Regardless of what the deed of ownership says, a place most
belongs to the people who remain after everyone else goes home. Jake and I were those people. I liked the feeling. Up until that moment I had gone through the motions, fixing up the house as if it would be our home for years to come, but I hadn’t felt that I could truly abide there.
I hadn’t stood outside without shivering since I moved in. Now the earth was warming up, damp and fertile. I pulled the musky smell into my lungs, held it. Took another swig, and another. I went inside, got Jake’s baby swing, and set it up near the flower bed that some hired man’s wife had planted.
The bed had not been cared for in years, but now that the soil had thawed, it was loose and moist. The ease with which the weeds released their hold satisfied me so much I forgot about the time. When I finally stopped, Jake had long since gone to sleep. I leaned down to lift him, but his plump bowlegs brought the swing’s chair with them and he awoke.

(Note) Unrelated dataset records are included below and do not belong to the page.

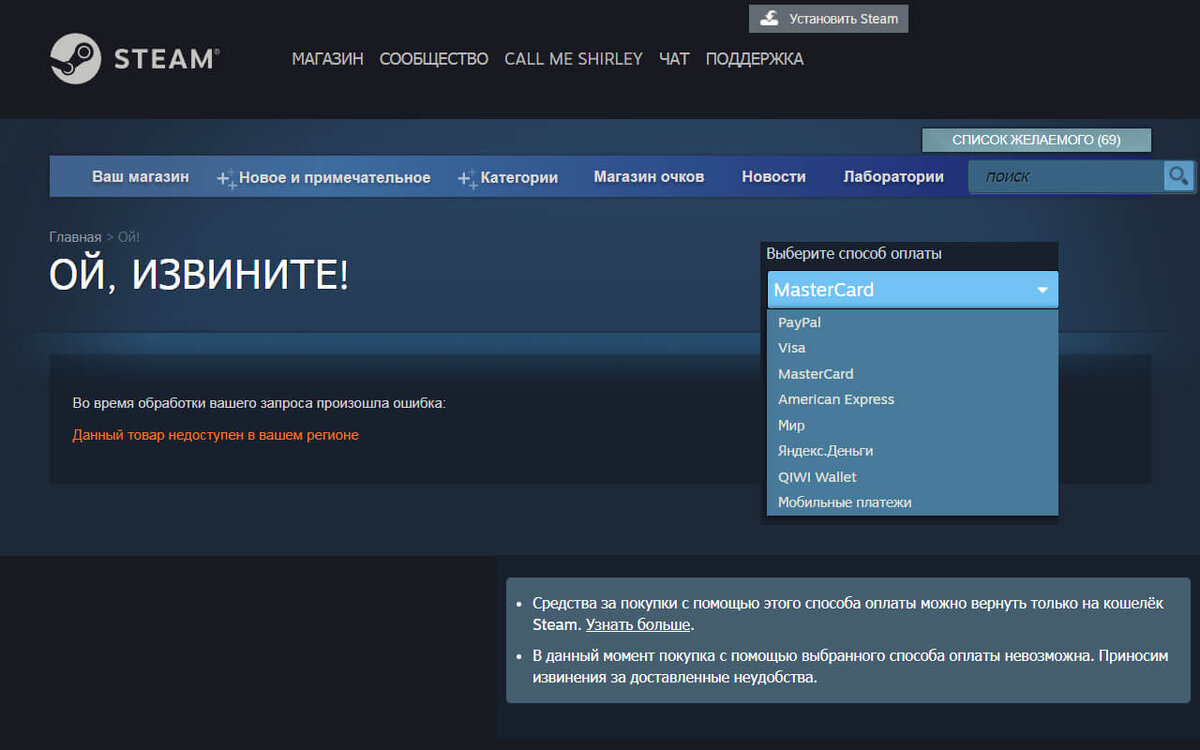Choose American Express payment option
Viewport: 1200px width, 750px height.
pyautogui.click(x=836, y=399)
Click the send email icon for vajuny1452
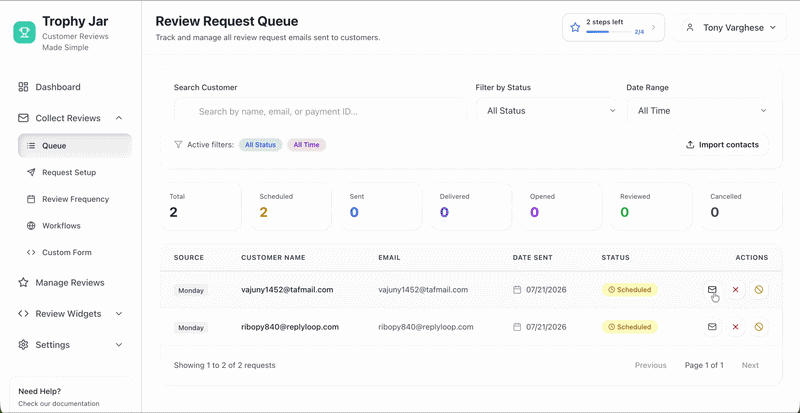The width and height of the screenshot is (800, 413). click(x=712, y=289)
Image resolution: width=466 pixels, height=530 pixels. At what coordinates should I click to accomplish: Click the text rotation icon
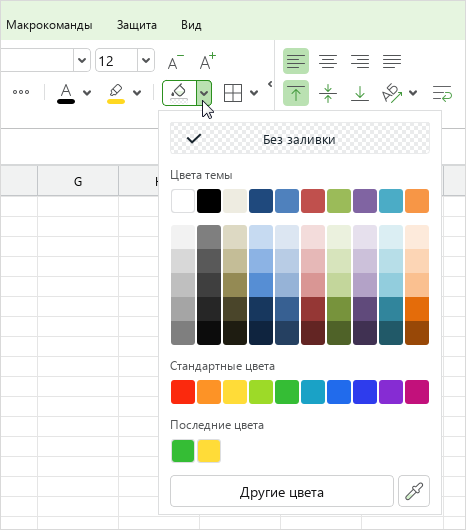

I rotated in the surround of dusk, letting him gaze at the last powder of mauve in the west, the sheen of abalone in the east. The sky was one part of western Kansas that farming hadn’t messed up. In the daytime, rarely overcast, it radiated the most genuine sky blue imaginable. At this quiet hour, with darkness lowering over the fields, I could almost forget that the grass that once stretched, infinite green under infinite blue all the way to the circular horizon, had been plowed. Was it possible that with Jake in my arms, an unfarmed sky would be enough?
His mouth hung open as his black eyes absorbed the wonder. “Nighttime coming,” I explained. “Look! Venus! Pretty soon there’s going to be a star party.”
When I was a kid, Dad had held me up under the sky exactly like this, filling my head with the big questions:
Astronomers say the stars go on forever. How could that be? They have to end somewhere. But if they do end, what comes after? Nothing? How can there be nothing? There has to be something. And how did it all start? The Christians say that God made the universe. Well then, who made God?
“And see that one,” I said. Jake fixated on my finger as I tried to point out another star bobble, perhaps Mars. Just then, the mercury-vapor “security” light blinked on.
I turned Jake away from me and thrust him skyward. He let out a peal of squeaky-hinged giggles, his frog legs paddling sideways. “See that light, Jake? Someday I’m going to get you a BB gun. First thing I want you to do? Shoot that thing out!”